In “Put Your Money on Me,” loopy synths suggest an even more obsessive Tame Impala, the psychedelic band from Western Australia -- the song bounces along while still adhering to the album’s theme. The album’s most emotionally engaging song is the epic (6:29) “We Don’t Deserve Love,” filled with lush synths and rich vocals.

Arcade Fire

Everything Now is sonically rich and an impressive achievement, but it’s not an easy listen. Though Arcade Fire has never been lighthearted, their music and lyrics were usually well matched and the band’s own, even when other influences were audible. But the album feels too deliberate and studied. Thomas Bangalter probably helped the group nail ABBA’s sound in the title track, but when Daft Punk used influences from the ’70s in Random Access Memories, I could hear their affection for those artists. Arcade Fire treats them as aspects of an aural doctoral thesis.

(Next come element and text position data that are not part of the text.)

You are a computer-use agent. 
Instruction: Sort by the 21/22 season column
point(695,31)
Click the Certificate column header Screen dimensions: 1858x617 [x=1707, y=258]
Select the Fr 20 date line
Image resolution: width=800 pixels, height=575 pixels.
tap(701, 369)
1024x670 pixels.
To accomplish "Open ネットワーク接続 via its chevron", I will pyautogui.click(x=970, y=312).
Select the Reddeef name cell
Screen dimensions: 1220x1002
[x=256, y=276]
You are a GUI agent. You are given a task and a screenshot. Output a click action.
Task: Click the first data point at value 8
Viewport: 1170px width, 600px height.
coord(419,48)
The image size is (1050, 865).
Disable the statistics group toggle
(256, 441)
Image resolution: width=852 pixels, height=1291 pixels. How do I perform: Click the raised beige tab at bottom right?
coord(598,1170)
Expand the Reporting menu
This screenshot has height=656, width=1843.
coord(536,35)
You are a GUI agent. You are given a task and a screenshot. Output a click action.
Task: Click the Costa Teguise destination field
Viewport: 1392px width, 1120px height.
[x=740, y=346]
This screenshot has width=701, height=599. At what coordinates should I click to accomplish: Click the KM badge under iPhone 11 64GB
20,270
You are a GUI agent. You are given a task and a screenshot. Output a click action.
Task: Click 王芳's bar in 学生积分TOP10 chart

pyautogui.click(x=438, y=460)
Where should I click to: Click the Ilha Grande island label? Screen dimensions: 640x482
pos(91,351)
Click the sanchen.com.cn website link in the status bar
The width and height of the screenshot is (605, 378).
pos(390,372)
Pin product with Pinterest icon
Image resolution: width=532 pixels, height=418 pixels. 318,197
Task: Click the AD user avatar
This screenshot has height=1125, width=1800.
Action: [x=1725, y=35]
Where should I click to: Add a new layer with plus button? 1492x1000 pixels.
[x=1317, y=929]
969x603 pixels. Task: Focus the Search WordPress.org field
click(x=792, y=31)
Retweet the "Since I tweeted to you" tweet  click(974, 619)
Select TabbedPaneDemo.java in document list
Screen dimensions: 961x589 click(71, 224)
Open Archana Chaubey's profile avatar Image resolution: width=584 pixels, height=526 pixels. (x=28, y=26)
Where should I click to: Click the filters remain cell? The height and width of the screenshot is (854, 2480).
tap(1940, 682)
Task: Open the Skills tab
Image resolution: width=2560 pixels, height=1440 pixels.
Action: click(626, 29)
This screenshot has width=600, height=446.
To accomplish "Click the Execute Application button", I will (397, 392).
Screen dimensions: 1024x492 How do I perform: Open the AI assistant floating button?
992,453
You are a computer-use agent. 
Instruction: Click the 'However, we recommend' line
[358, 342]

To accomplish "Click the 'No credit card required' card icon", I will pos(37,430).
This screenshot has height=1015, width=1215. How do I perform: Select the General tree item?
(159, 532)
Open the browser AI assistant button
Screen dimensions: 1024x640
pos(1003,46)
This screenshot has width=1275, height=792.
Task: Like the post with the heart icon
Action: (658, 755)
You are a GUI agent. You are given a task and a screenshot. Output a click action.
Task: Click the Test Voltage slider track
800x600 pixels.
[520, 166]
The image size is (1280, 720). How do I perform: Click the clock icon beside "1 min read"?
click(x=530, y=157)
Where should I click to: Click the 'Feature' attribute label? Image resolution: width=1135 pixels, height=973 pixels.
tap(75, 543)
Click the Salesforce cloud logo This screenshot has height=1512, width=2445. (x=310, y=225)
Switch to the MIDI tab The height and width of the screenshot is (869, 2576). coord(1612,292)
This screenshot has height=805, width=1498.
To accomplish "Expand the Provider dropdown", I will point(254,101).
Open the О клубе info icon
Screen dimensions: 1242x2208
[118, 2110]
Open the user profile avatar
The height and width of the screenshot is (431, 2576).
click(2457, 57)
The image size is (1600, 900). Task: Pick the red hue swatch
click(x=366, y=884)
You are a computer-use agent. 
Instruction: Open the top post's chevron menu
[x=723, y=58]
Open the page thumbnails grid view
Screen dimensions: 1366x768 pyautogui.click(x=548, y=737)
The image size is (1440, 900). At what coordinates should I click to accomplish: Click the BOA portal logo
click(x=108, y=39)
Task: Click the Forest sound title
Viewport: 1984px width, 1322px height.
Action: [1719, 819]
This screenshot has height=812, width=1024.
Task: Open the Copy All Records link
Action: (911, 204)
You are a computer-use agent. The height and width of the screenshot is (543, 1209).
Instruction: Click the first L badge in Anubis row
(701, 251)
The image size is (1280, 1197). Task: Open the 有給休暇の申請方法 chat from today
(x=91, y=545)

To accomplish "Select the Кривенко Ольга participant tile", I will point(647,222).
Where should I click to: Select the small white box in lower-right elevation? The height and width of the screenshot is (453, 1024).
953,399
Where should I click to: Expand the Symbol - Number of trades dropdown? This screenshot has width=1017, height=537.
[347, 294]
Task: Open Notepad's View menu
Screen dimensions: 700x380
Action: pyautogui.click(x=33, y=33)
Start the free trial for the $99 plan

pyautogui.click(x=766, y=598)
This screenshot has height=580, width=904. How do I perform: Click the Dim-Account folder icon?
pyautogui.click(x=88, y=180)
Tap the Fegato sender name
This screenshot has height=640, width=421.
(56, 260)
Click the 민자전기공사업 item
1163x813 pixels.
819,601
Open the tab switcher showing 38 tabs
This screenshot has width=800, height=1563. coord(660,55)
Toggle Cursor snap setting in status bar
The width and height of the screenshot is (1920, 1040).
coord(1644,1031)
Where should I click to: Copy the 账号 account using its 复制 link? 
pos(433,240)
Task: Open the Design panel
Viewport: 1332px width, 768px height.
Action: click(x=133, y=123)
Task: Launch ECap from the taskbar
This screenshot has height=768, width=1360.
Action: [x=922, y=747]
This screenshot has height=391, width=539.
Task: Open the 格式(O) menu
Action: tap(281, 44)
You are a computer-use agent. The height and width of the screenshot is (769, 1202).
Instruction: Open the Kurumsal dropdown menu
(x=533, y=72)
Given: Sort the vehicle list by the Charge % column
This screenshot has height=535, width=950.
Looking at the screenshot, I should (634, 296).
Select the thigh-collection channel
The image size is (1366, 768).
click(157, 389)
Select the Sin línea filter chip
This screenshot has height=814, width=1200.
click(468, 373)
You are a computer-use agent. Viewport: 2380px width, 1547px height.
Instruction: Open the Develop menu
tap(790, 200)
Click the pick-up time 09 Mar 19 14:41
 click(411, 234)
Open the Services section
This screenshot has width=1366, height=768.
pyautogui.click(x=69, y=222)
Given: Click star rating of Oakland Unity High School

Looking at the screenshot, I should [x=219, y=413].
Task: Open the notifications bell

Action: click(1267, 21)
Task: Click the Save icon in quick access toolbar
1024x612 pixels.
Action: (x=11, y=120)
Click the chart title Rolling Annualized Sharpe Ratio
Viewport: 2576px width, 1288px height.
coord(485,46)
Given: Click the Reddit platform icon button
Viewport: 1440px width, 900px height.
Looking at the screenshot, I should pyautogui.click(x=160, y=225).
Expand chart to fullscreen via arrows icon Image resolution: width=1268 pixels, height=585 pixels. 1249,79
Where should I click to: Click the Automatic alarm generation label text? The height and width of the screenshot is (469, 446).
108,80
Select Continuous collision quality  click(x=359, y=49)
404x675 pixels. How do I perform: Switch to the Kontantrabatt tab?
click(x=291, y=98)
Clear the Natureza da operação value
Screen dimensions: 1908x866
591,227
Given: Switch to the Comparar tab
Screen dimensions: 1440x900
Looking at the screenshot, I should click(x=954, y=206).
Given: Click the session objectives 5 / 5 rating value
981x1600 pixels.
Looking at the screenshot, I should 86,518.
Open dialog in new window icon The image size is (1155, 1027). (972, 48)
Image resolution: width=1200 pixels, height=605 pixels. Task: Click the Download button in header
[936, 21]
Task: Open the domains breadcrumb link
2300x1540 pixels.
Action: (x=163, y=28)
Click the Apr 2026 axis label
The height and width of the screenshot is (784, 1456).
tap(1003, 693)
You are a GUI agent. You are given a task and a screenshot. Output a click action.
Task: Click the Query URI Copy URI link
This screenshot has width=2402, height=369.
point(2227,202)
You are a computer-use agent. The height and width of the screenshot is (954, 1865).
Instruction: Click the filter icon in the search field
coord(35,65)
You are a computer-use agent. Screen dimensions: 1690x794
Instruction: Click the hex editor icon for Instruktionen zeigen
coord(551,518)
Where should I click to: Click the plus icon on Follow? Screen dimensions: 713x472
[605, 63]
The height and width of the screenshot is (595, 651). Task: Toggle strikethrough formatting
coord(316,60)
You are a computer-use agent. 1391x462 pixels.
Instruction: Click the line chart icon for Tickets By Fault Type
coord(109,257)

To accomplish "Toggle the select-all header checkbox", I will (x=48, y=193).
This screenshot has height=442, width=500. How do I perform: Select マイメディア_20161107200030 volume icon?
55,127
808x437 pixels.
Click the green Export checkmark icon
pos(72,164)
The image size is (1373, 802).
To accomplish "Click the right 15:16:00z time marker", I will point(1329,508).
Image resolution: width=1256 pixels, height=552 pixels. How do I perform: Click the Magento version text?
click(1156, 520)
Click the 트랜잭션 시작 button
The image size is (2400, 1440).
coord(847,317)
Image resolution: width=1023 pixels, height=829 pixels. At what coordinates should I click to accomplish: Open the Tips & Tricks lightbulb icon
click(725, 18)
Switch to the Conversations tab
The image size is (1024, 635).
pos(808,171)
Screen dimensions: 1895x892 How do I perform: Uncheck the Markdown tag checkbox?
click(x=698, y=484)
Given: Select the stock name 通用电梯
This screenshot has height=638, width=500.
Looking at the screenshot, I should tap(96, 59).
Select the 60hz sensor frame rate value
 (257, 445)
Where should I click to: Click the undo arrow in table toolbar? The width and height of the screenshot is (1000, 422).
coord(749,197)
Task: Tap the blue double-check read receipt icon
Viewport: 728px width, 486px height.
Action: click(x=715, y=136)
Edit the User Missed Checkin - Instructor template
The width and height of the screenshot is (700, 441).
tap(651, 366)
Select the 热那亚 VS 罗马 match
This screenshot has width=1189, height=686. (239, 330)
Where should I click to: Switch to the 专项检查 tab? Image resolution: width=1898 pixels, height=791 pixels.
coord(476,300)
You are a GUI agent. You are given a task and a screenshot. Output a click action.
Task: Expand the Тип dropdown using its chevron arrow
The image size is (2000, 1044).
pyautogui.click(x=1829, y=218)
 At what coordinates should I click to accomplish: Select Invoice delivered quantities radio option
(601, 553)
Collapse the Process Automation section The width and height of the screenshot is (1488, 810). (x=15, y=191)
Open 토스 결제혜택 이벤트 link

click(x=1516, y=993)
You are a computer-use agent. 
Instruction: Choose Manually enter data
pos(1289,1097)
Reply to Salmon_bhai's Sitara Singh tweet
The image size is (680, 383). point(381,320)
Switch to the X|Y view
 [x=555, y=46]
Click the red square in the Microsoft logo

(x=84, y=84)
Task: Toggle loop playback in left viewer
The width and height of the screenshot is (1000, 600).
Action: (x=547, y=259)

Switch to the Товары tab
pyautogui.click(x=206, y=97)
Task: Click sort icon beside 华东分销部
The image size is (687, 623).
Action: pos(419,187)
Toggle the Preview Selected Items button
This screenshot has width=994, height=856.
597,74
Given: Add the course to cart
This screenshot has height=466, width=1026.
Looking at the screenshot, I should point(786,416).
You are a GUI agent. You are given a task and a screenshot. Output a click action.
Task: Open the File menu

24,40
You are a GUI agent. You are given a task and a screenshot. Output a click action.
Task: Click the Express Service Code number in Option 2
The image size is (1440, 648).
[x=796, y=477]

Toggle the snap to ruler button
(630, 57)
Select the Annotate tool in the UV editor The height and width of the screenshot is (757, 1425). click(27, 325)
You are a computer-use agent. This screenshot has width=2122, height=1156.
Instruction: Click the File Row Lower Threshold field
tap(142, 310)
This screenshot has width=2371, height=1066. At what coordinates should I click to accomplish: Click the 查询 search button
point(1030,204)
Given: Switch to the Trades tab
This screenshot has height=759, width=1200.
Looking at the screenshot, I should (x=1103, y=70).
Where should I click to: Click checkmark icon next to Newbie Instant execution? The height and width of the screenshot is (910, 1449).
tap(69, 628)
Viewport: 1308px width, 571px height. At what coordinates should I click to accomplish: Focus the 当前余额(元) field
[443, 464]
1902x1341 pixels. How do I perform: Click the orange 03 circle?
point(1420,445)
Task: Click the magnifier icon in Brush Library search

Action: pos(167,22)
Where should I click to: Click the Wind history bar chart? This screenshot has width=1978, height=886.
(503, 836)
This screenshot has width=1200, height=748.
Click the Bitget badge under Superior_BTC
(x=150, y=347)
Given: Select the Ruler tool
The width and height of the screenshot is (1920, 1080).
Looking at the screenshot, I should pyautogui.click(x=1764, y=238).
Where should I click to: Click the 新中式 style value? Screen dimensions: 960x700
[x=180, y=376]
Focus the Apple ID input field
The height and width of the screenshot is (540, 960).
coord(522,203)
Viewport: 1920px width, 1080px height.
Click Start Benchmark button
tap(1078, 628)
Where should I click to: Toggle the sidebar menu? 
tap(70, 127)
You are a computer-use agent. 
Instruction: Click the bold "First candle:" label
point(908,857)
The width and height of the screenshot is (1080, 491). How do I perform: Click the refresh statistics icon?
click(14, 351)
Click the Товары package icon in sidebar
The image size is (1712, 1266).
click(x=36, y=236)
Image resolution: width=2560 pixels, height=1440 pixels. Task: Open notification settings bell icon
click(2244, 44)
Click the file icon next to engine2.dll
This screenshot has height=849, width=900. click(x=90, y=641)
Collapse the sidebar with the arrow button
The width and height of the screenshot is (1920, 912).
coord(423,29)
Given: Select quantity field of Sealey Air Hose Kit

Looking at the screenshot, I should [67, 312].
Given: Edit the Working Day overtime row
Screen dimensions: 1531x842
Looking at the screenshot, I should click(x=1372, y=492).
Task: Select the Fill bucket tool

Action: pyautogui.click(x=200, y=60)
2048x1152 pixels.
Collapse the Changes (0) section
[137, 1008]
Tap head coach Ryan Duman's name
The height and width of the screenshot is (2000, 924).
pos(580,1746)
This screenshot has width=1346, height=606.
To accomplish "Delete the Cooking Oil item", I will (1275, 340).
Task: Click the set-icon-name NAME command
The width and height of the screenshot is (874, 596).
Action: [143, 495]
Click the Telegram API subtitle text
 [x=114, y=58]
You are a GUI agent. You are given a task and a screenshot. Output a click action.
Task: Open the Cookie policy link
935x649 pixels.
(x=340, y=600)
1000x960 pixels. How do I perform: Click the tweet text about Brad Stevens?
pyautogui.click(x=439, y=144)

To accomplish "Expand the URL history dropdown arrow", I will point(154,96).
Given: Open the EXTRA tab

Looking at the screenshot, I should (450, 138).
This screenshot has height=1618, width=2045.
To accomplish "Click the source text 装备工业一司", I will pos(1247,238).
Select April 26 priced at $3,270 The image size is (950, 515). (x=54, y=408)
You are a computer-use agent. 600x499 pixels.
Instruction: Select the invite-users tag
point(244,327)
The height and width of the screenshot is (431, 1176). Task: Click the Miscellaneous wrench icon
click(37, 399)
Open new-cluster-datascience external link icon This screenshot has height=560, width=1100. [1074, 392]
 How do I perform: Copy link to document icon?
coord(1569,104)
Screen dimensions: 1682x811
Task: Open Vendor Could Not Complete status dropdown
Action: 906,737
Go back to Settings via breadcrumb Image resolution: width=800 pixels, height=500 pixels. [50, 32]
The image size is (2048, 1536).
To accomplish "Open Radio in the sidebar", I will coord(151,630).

A band that uses the Web to overhype an album about consumerism may lack a sense of humor, and that’s the one thing Everything Now doesn’t have. If Arcade Fire had injected into these songs some of the wit that went into the design of the lyric sheet, the result would have been more enjoyable. It’s easy to be impressed by the amount of work and skill that went into Everything Now; it’s not easy to enjoy the results.